Problem set:
a) In the guitar tally, which model received the highest count, and what was that count?
b) State whether each statement agrees with the guitar tally, answering yes or no and quoting the deciding words: (i) The Gibson SG count includes an Ian Hunter guitar. (ii) The writer owns only one Stratocaster. (iii) No LP Studios were counted.
c) Reproduce the guitar tally word for word, starting with "LP Custom 6" and going on through "Epiphone and Gretsch look-alikes.".

Here are the results.

Model Count Comments
acoustic (no cut) 25 Shockingly popular considering that I collect "rock" records.
Fender Stratocaster 18 Okay, okay, I admit it: even I have a Strat. Actually, three and 1/2 Strats...
Gibson Les Paul (all models summed) 17 Only the DC is different in a practical way.
  LP Standard 8 Might include a Classic or a Deluxe or two.
  LP Custom 6 I want that headstock inlay tattooed on my forehead.
  LP Special 2 Or maybe a Junior, or Junior Special, or whatever? Carla Olson is weird. And cool.
  LP Double Cutaway 1 I was SO jealous I ran right out and bought one.
Fender Telecaster 11 The guy from Presidents of the United States of America has a thinline.
Gibson ES-335 8 And variations and equally expensive Epiphone (Casino, Riviera, Sheraton, etc). and Gretsch look-alikes.
acoustic (single cut) 4 Why aren't these more popular? What, you can't play lead on an acoustic?
Gibson ES-135 3 And variations and equally expensive Epiphone and Gretsch look-alikes.
Gibson Firebird (reverse) 3 Wayne Kramer?? Mick Ralphs??
Gibson SG 3 Includes dubious Ian Hunter axe.
Rickenbacker 330 2 A very cool instrument, great tone, I'm surprised they're so under-used.
Epiphone Les Paul 12-string 2 Or Gibson or whatever.
National Steel/resonator 2 Dickey Betts and some other guy.
Paul Reed Smith 2 Santana, of course. I can't tell a CE from a Standard from a Custom from a McCarty from, well, a Santana II or III to save my life... but those SE's sure are ugly.
Synthaxe 2 Alan Holdsworth and Futureman from the Flecktones (his "Drumitar" is just a modified Synthaxe).
Fender Jaguar 1 Carl Wilson. Great singer, good guitarist, dorky.
Fender Jazzmaster 1 Chris Stamey is a freak.
Fender Mustang 1 John Davis from Folk Implosion. Not a Jaguar, not a Jazzmaster. Took me forever to figure out.
Gibson Flying V 1 Cover of Chinese Eyes. If it's not a Gibson, it's some kind of a V.
Gretsch Duo Jet 1 Or some other Gretsch Whatever Jet single-cut solid-body.
Rickenbacker 340 1 You know, triple humbuckers.
Rickenbacker 620 1 The chick from Bettie Serveert also plays one. And she rocks.

Notes (stream of consciousness order):

  • The Strat rules. And I'm not too happy about it, because it means there are ten zillion cruddy Strat copies floating around out there, which makes me feel like an idiot even playing my perfectly respectable 70s Strat. Image is everything!
  • No surprise I didn't catch any LP Studios, because (1) they're really a 90s artifact, and (2) if you're a rock star you'll buy a Standard or a Custom anyway.
  • I told you Jaguars aren't cool. And neither are Jazzmasters or Mustangs.
  • Doesn't anybody play a Flying V or an Explorer? Townshend wreaked his greatest havoc with everything but - SG, LP, Rick 330, Rick 360, Strat, Tele, everything. And as for Hendrix, well, see below.
  • I think I missed a couple of Gretsch or Guild or Whatever Les Paul-like solidbodies. They just confused me.

Entries:
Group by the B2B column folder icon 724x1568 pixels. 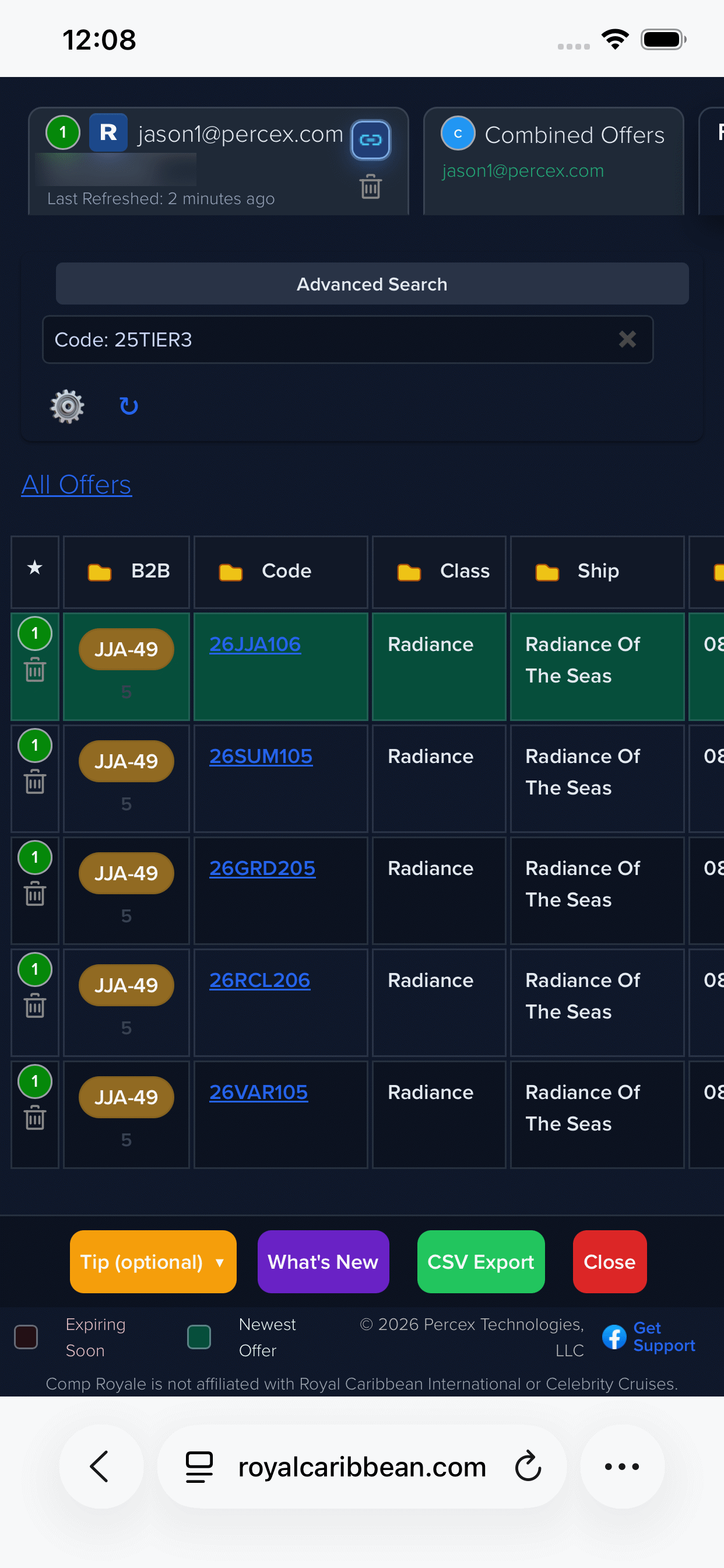pos(100,572)
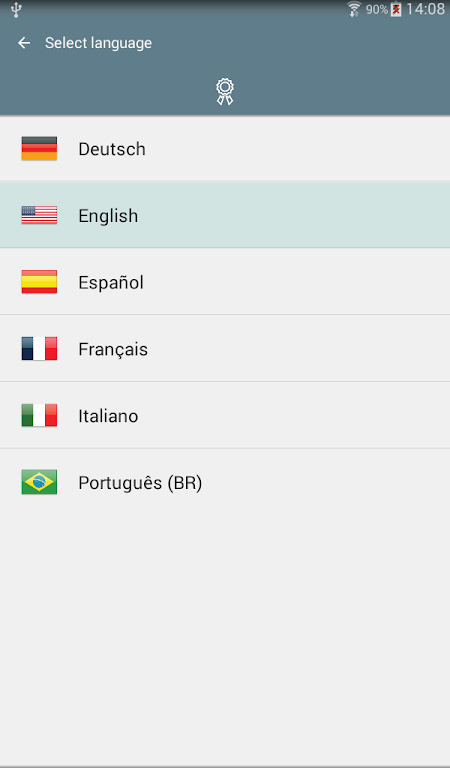The image size is (450, 768).
Task: Tap the Select language title
Action: [x=98, y=43]
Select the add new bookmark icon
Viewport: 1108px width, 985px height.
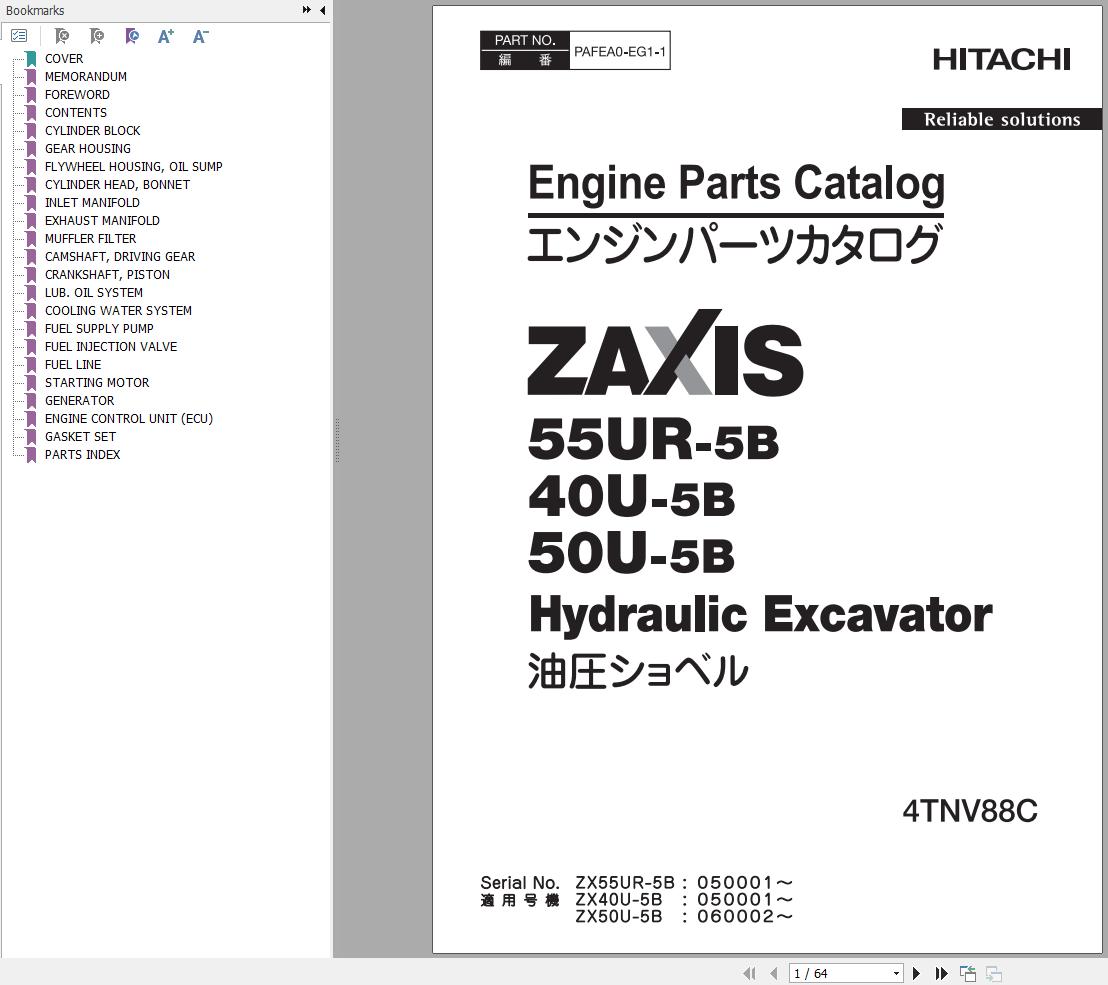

Responses in order:
a) Acoustic (no cut), with a count of 25.

b)
(i) Yes: "Includes dubious Ian Hunter axe."
(ii) No: "Actually, three and 1/2 Strats..."
(iii) Yes: "No surprise I didn't catch any LP Studios"

c)
LP Custom 6 I want that headstock inlay tattooed on my forehead.
  LP Special 2 Or maybe a Junior, or Junior Special, or whatever? Carla Olson is weird. And cool.
  LP Double Cutaway 1 I was SO jealous I ran right out and bought one.
Fender Telecaster 11 The guy from Presidents of the United States of America has a thinline.
Gibson ES-335 8 And variations and equally expensive Epiphone (Casino, Riviera, Sheraton, etc). and Gretsch look-alikes.
acoustic (single cut) 4 Why aren't these more popular? What, you can't play lead on an acoustic?
Gibson ES-135 3 And variations and equally expensive Epiphone and Gretsch look-alikes.